Themes of David Davis MP's response to yesterday's statement by Jacqui Smith on 'Earned Citizenship':
Citizenship requirements have been too lax: "The Home Secretary now says that she wants to restrict citizenship to those who have earned it. But it was her Government who relaxed the requirements in the first place, when, in 2004, they removed the requirement to provide a passport to support the application. They dropped the standards so far that they awarded citizenship to Muktar Ibrahim after he had spent three years in prison for violent crime, and had been arrested for disseminating extremist literature. He then used his British passport to travel to Pakistan to train as a would-be suicide bomber. At least, I suppose, these new rules—limited and late as they are—would have presumably denied him citizenship. But can the Home Secretary explain how her new system would have stopped Abu Hamza gaining citizenship? He became a citizen through his British wife. Under the new system he might have to wait two years before he became a probationary citizen, then another year if he could demonstrate “active citizenship”. The proposed system would not have stopped him gaining that citizenship."
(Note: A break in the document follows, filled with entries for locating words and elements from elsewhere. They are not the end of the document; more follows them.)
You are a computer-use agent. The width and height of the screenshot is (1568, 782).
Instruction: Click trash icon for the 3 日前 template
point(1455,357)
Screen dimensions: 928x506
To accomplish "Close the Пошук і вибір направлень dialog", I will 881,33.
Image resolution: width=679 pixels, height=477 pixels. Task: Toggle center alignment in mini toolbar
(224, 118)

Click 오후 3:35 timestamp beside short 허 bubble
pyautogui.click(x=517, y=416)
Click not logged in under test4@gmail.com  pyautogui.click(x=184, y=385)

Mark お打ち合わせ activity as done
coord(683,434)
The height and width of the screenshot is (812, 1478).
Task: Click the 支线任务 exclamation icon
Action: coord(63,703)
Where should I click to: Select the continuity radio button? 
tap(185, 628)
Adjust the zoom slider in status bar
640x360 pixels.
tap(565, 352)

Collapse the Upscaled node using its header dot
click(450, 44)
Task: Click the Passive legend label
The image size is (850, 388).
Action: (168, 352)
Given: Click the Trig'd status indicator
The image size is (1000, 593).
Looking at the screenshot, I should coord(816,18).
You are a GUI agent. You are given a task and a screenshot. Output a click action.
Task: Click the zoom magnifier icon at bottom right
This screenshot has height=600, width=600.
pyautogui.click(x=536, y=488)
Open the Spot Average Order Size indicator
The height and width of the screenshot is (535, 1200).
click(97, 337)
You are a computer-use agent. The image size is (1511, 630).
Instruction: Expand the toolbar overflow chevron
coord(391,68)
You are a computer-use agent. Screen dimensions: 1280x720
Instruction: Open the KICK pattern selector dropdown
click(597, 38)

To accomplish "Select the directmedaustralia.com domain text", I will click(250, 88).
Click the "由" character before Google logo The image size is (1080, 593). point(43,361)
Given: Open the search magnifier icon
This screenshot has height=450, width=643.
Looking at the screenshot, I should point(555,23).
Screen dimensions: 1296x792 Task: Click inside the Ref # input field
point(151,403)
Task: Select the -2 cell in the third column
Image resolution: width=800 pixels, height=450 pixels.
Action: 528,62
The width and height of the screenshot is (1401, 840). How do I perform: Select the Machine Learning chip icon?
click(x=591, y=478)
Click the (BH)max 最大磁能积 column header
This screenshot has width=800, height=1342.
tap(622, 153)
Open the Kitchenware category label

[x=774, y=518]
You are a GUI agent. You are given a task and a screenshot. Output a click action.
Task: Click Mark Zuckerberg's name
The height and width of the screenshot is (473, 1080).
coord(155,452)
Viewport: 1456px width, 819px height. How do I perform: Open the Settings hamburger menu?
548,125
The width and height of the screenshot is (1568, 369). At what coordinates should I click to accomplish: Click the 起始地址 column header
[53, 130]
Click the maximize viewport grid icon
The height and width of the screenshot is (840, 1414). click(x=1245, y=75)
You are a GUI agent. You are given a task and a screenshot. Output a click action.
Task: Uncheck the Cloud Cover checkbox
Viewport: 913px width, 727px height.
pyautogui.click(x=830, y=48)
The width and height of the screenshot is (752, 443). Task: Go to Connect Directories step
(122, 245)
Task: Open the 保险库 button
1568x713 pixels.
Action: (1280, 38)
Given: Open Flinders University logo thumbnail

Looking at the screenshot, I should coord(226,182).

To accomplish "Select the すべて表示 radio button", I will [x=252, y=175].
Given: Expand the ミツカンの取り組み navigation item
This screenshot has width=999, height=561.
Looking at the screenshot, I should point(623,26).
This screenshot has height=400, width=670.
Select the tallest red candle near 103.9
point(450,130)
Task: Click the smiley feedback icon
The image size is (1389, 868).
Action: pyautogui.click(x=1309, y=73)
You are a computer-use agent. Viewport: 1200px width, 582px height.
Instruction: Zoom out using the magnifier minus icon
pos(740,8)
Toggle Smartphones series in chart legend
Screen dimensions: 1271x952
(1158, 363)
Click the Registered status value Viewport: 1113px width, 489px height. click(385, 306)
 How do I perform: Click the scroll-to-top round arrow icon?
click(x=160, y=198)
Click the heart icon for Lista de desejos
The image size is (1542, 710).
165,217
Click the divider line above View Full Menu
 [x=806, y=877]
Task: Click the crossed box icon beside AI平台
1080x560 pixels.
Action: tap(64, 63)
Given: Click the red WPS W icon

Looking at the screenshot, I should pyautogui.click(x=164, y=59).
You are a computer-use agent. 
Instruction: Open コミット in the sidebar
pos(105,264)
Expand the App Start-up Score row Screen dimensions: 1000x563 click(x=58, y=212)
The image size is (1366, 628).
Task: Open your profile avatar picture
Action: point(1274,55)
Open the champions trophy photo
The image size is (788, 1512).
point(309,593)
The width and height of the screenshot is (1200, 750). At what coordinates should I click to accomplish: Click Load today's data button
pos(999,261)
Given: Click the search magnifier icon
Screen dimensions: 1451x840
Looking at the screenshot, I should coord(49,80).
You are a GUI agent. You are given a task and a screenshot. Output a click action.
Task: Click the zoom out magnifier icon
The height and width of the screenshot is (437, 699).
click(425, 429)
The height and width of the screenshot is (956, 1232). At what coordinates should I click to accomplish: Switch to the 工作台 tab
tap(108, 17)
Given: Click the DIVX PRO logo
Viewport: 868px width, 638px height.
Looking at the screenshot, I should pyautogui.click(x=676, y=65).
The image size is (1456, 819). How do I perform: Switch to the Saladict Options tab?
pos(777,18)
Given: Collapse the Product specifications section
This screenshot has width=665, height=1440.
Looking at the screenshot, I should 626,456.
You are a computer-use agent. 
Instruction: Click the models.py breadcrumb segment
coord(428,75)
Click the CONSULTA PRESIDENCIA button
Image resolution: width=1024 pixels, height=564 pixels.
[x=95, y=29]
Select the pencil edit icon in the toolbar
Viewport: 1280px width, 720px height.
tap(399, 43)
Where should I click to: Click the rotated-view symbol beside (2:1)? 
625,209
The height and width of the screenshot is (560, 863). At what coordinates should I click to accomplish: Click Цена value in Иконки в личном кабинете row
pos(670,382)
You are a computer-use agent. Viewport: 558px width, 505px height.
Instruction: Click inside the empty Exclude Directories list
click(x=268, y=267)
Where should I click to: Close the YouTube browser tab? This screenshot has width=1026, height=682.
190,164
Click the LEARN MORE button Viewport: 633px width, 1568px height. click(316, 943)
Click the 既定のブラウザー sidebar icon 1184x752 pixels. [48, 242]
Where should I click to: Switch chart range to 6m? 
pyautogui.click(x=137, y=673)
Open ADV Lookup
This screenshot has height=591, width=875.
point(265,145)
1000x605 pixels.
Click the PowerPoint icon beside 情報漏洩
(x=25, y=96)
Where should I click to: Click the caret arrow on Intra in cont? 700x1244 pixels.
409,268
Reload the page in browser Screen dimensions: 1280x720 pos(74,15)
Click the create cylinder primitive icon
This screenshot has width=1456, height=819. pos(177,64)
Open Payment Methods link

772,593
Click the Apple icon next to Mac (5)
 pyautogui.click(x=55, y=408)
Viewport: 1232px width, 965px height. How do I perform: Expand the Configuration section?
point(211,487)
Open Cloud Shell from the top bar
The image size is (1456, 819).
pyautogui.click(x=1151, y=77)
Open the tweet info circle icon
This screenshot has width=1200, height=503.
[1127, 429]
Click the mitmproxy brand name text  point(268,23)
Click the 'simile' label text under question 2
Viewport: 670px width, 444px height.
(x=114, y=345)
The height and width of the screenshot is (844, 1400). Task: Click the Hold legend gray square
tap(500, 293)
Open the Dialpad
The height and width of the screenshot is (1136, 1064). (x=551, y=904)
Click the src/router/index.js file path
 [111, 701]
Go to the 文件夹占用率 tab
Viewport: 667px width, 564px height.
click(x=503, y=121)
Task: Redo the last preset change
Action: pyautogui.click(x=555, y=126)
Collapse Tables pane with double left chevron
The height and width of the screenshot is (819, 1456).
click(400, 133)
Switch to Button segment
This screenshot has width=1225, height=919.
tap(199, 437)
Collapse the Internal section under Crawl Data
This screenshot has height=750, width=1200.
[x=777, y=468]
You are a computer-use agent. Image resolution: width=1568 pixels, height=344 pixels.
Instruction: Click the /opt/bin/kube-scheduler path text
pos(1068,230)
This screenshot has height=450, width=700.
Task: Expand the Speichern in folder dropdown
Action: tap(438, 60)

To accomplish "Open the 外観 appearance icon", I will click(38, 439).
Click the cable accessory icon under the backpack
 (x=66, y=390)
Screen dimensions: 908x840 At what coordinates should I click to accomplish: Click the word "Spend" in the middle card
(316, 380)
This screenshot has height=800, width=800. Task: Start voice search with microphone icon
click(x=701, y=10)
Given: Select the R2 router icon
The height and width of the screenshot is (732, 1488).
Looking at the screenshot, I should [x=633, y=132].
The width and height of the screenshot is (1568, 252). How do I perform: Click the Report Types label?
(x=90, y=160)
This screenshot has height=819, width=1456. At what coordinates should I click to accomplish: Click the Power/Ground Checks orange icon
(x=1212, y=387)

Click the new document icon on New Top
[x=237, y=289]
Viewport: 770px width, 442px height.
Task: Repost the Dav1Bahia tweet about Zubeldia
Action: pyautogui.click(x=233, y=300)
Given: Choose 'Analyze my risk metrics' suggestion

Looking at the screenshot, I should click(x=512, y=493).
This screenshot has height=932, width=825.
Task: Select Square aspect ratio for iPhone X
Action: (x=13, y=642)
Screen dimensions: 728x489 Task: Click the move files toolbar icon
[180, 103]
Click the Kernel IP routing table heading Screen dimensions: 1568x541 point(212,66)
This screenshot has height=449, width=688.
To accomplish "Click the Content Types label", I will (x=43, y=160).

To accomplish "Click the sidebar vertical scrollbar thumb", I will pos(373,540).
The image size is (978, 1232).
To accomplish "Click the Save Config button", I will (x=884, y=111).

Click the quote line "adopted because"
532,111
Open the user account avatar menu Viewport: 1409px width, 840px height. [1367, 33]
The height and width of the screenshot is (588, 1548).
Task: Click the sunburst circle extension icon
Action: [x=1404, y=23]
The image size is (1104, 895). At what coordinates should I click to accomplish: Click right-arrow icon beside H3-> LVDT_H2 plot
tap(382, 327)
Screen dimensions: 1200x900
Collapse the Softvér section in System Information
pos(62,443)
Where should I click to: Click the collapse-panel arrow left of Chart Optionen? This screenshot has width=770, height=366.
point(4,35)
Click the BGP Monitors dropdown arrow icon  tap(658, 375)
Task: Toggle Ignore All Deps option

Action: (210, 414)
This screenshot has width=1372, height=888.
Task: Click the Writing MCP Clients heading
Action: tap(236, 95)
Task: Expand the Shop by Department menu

Tax on new arrivals is a gimmick: "Much of what the Home Secretary has said is an attempt to talk tough without taking effective measures, but she has at least finally admitted, for the first time, that public services are affected by large-scale immigration. It is the Government’s first admission of that. She proposes a Government-run fund, paid for by another tax on new arrivals. But let us consider the numbers. It is reported in the Green Paper that the fund will raise tens of millions of pounds. The original Green Paper—last Friday’s version—referred to £15 million. Will she clarify how many tens of millions will be raised? In any case, the amount will not even be enough to pay the policing costs of immigration, an issue raised by the chief constable of Cambridgeshire only a few months ago. It is barely one tenth of the cost to the national health service of immigration, little more than one twentieth of the costs to local government of immigration and it barely scratches the surface of the full public services cost of immigration. It is, in short, a gimmick."
Britain needs controlled immigration, not new bureaucracy: "The sensible approach is simple: we should deal with the original cause of the problem, put a limit on immigration and bring it down to much more manageable levels. That is simpler, cheaper and better for Britain, and will preserve Britain’s excellent history of good community relations, which is being put at risk by an incompetent and irresponsible immigration policy."